Next came a boy called Robert. "He will be seven when the leaves turn to gold," Runner told him. "The youngest is Paul. He was five only two moons ago. Lettie says to tell you they are all your brothers and sisters, and that you are welcome to stay here with them, learn the white man's ways. You have a home here, and will be loved and cared for. You are her natural son, a white man. It is right that you stay. These are your people, Nathan. That is your real name. Nathan Lee Fontaine."

White Bear looked around at all of them. "I have not said I would stay," he told Runner. "And I do not wish to be called Nathan. I am White Bear. And the woman should not look upon me as though I am a small boy. I am a man! I am fourteen summers, and one summer ago I sacrificed blood at the Sun Dance. She can see the scars on my breasts."

Runner translated, and the woman called Lettie looked ready to weep when her eyes fell on the scars.

"I told her earlier about the Sun Dance and how sacred it is, what an honor it is to make the sacrifice," Runner told him. "It made her proud, but also sad that her son suffered this way. She wishes for you to stay long enough to learn enough words that she can talk to you. She wants to teach you about her God, who is not so different from the Great Spirit. Perhaps they are the same. She wants you to give yourself time to learn the white man's ways. It is only right, for you are white. You are not Sioux."

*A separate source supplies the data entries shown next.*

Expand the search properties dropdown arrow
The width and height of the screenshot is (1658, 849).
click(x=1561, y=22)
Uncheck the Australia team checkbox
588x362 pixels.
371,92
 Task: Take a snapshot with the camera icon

White Bear looked up at the Indian. "You keep saying this, as though you have to keep reminding me. But in my heart I am Sioux! I know you understand how I am feeling. You tell her the Indian way is a good way. Half Nose is a good father to me. He has taught me well, taught me to be a man. He showed me love, and his wife was like a mother to me. His children are my brothers and sisters, the same as these white children around me. But I do not know these white children. I do not care for them the way I care for my Sioux brothers and sisters. I must go back to them. Half Nose will worry. He will think I am dead and he will be very sad. I must go back. My people are hungry and dying. Most of the buffalo are gone. That is why we steal the white man's cows. We are starving. The land that was supposed to be left to us and to the buffalo has been stolen away by the white man. We have no place to go and nothing to eat! The young ones like myself must hunt and steal to live."

"You could go to the reservation. There you get blankets, food—"

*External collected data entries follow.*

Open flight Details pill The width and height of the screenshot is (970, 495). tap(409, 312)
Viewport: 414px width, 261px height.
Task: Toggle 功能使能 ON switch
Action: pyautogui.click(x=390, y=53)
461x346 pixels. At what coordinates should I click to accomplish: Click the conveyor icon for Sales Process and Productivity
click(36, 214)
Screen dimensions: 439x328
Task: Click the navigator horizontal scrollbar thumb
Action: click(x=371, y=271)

White Bear cursed with such venom that Lettie drew in her breath and pulled her hand away. Runner explained all that he had said, then spoke to Nathan again.

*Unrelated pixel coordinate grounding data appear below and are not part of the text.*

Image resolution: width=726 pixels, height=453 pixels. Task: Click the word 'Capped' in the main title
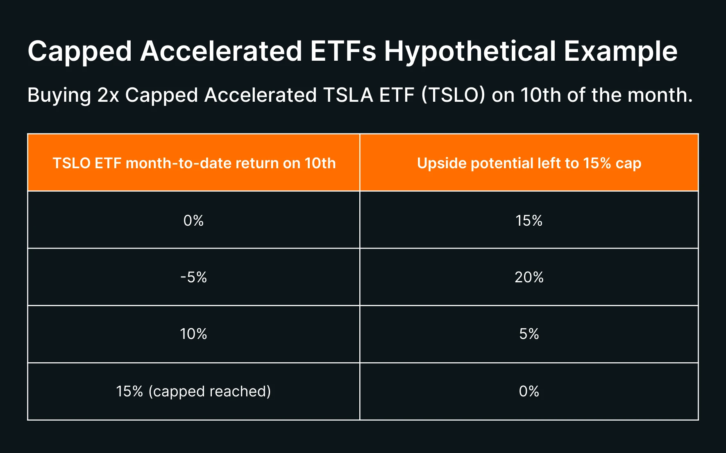pyautogui.click(x=80, y=51)
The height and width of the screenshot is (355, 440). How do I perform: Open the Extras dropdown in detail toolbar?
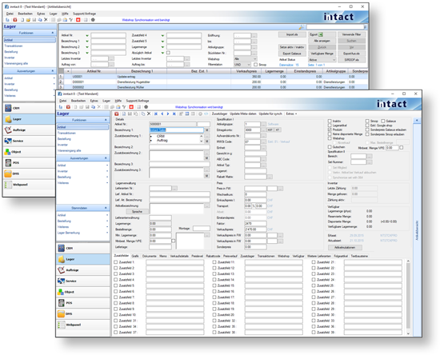[291, 114]
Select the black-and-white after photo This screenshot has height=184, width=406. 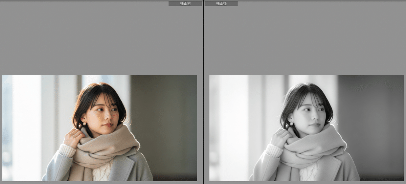coord(307,128)
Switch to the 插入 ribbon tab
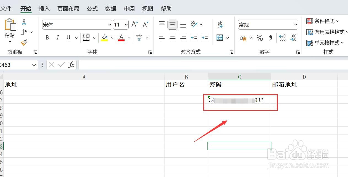Image resolution: width=348 pixels, height=177 pixels. tap(44, 9)
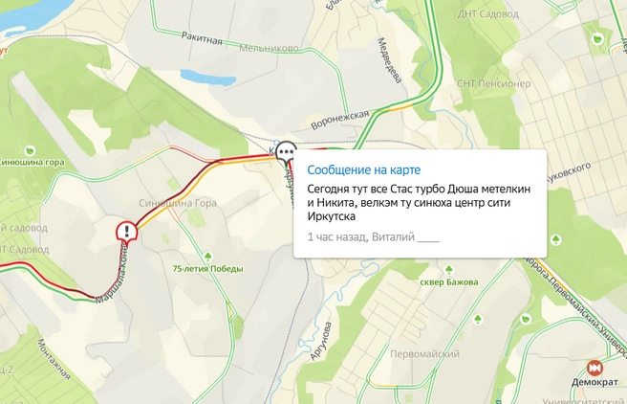The width and height of the screenshot is (627, 404).
Task: Select the СНТ Пенсионер label
Action: (493, 83)
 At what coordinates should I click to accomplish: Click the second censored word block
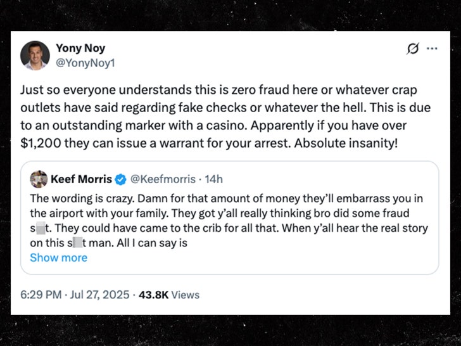pos(81,243)
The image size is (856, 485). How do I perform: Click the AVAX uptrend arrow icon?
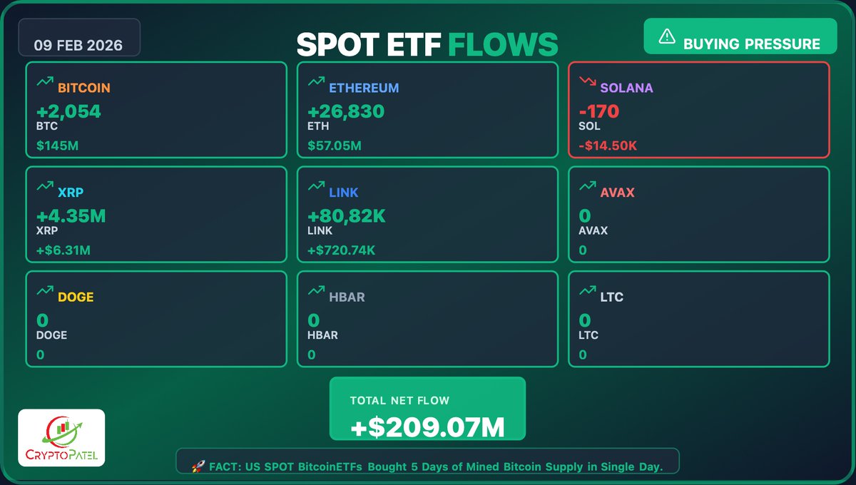coord(587,186)
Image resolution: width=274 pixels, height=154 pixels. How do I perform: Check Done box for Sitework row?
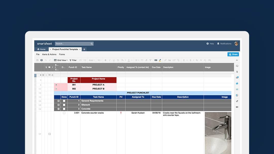[x=64, y=105]
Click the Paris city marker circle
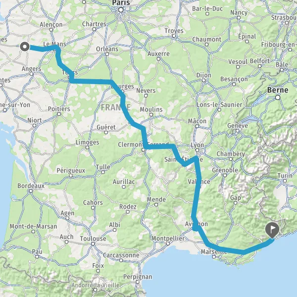This screenshot has height=297, width=297. (x=121, y=10)
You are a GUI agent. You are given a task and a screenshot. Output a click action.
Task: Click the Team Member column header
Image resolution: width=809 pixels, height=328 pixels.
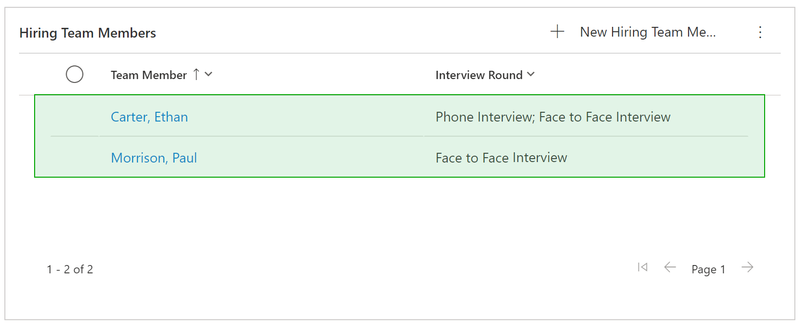(x=149, y=75)
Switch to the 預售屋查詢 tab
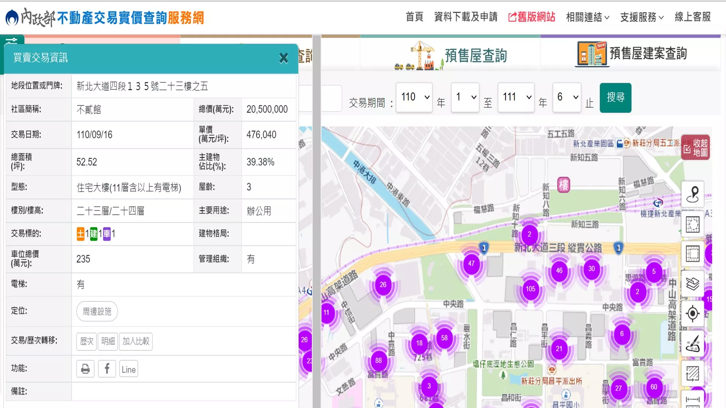 pos(450,55)
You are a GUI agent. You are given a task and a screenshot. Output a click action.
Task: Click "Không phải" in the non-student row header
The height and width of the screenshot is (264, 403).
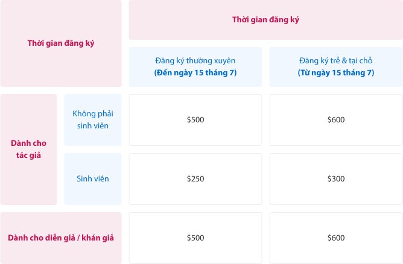(92, 113)
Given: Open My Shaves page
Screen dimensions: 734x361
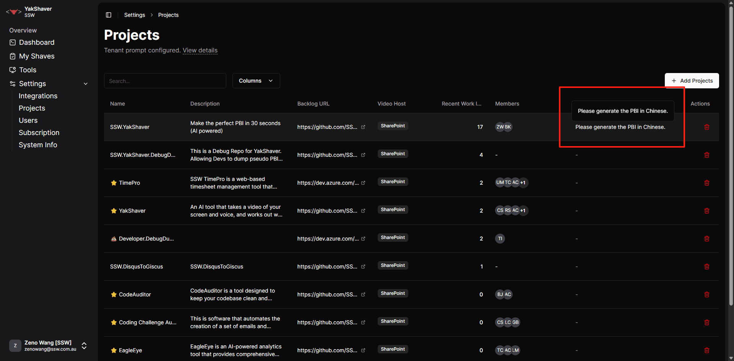Looking at the screenshot, I should [37, 56].
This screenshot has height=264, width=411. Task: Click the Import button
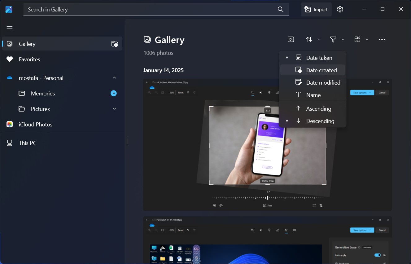(x=316, y=9)
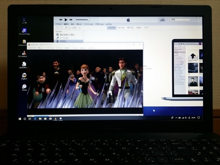This screenshot has height=165, width=220.
Task: Click the iTunes search field
Action: coord(179,20)
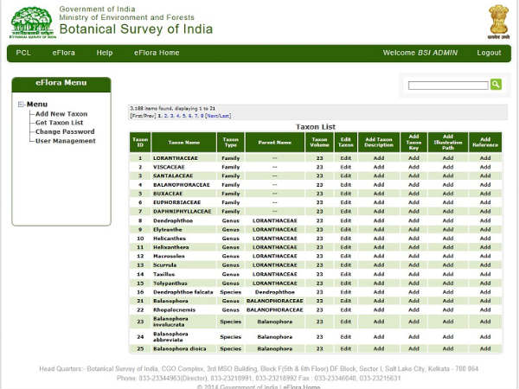Go to eFlora Home in navbar
The image size is (519, 389).
[157, 53]
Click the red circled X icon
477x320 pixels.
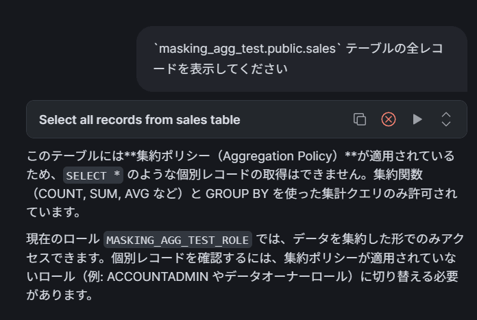tap(389, 119)
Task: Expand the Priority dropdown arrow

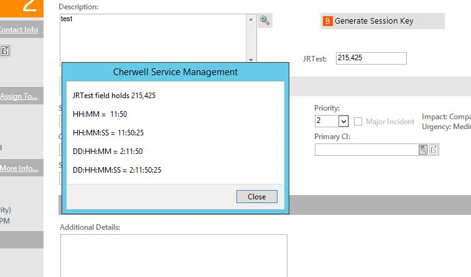Action: 343,121
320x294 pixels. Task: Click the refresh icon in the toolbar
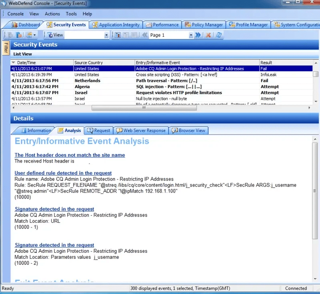click(x=219, y=35)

"She says if you hate the reservation so, then you can live right here. You are white. You don't need to live on a reservation, nor do you need to live with the renegade Sioux, who will surely die in the end."

White Bear suddenly wanted to cry. He looked into his mother's eyes, not sure how to feel about her. "Tell her that if they must die, then I shall die with them. No man of pride lives on the reservation, begging for his food and blankets, sitting there useless, unable to hunt or make war, nothing to do but sit and wait for death. We refuse to die like cowards. We will ride free and hunt and live where we choose, as we have always done. Tell the woman she must understand that in my heart I am not white, and I cannot stay."

"She saved your life, Nathan," Runner reminded him.

White Bear kept his eyes on his mother. "For this I am grateful, and for this, I can promise that my people will never attack her or her husband or her children or anyone on her husband's land. Nor will we kill and eat any of his beef. We only wish permission to ride across his land without being harmed. I will tell this to Half Nose, and he will agree."

Runner sighed and related his words to Lettie. Lettie closed her eyes, covered her face for a moment before speaking again.

"Your mother asks if you will stay one month, one full moon. After that you are free to choose."

White Bear thought for several quiet seconds, sorry for the sorrow in the woman's eyes. "I will stay," he answered. "But if she tells the truth that I will be free to leave if I choose, then she must prove it by releasing the ropes around my wrists and feet now."

When Runner had interpreted, Lettie looked at Luke.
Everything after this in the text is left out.